Dulu, sekitar tahun 60-han terdapat sebuah garis yang sangat jelas memisahkan komunitas Muslim ke dalam kelompok "tradisionalis" dan "modernis" (baca: NU dan Muhammadiyah).
Kelompok pertama biasanya mempelajari agama secara ekslusif melalui kitab kuning. Sedangkan kelompok kedua membaca dan menulis "buku butih", yang ditulis dalam bahasa Indonesia berhuruf latin. Buku-buku yang ditulis dengan tulisan Arab di sebut "kitab", sedangkan yang ditulis dengan huruf Latin disebut "buku".
Di kalangan Muslim Tradisionalis muncul sikap negatif terhadap buku putih. Di beberapa pesantren tradisional buku semacam ini masih dilarang. Para ulama tradisionalis menulis buku-buku atau risalah-risalah singkat, baik yang menggunakan bahasa Arab maupun bahasa daerah, selalu menggunakan bahasa Arab, dan kebanyakan mereka tetap menggunakannya sampai sekarang.
Sementara di kalangan muslim modernis, juga muncul sikap demikian. Para pengarang buku putih berpijak pada upaya untuk kembali kepada sumber-sumber asli Al-Qur'an dan Hadits. Kitab-kitab klasik warisan ulama abad pertengahan dianggap kolot dan ketinggalan jaman.
Namun, sekarang ini garis pembeda itu sudah menipis dan mulai memudar. Kelompok modernis umumnya menjadi kurang radikal dalam hal penolakan mereka terhadap tradisi kitab kuning. Sekarang terdapat beberapa pesantren Muhammadiyah yang menawarkan suatu kombinasi kurikulum tradisional (kitab kuning) dan kurikulum modern.

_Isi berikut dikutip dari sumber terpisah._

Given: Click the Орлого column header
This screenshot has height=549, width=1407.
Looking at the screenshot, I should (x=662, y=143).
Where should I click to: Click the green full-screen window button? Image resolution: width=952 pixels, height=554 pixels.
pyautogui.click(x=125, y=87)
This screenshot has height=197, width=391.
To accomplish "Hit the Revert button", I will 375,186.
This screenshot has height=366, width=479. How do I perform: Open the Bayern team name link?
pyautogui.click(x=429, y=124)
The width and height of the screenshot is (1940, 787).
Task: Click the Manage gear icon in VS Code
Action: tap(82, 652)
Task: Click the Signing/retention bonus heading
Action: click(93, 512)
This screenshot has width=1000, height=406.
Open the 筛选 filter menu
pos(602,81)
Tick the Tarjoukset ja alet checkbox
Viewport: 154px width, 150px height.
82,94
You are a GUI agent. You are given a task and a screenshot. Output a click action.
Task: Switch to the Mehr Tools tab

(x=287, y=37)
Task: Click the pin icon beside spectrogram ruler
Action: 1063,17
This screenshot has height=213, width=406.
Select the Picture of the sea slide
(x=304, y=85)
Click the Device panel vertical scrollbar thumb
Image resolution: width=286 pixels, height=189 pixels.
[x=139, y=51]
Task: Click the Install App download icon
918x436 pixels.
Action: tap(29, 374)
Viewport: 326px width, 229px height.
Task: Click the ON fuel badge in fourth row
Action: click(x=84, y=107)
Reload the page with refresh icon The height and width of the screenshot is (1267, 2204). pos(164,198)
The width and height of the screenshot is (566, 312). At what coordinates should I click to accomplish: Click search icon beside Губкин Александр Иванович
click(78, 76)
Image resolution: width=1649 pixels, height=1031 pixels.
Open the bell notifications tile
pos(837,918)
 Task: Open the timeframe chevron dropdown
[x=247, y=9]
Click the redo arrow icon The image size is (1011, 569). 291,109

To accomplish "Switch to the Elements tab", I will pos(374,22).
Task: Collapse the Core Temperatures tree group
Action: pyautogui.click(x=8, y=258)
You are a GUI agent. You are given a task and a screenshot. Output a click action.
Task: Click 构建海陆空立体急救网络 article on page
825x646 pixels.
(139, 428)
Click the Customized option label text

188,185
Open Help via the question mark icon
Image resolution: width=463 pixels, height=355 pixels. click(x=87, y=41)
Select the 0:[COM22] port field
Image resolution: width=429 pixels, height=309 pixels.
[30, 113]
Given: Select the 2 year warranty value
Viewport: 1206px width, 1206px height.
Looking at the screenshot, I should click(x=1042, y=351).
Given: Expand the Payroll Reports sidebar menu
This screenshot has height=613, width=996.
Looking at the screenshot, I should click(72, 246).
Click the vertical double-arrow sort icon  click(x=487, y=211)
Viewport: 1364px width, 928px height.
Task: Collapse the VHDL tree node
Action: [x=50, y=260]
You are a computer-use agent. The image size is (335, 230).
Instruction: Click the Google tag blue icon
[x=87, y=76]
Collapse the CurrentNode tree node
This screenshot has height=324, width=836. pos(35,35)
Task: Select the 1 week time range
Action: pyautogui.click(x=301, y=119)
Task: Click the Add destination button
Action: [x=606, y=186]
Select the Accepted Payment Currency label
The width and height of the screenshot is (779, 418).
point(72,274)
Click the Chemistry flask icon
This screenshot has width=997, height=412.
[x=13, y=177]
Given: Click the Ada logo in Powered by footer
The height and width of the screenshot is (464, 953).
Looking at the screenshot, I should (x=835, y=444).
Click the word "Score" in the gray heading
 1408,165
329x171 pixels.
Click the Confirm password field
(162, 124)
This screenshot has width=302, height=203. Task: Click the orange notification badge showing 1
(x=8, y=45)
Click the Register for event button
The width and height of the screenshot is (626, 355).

Demikian pula kaum tradisional, para kiai sudah menjadi semakin universal, atau meluas bacaan mereka. Banyak diantara mereka yang sekarang menulis dalam bahasa Indonesia di samping bahasa Arab, Melayu atau Jawa. Huruf Arab, walaupun masih merupakan tanda yang paling jelas dari orientasi tradisionalis, bukan lagi prasyarat utama.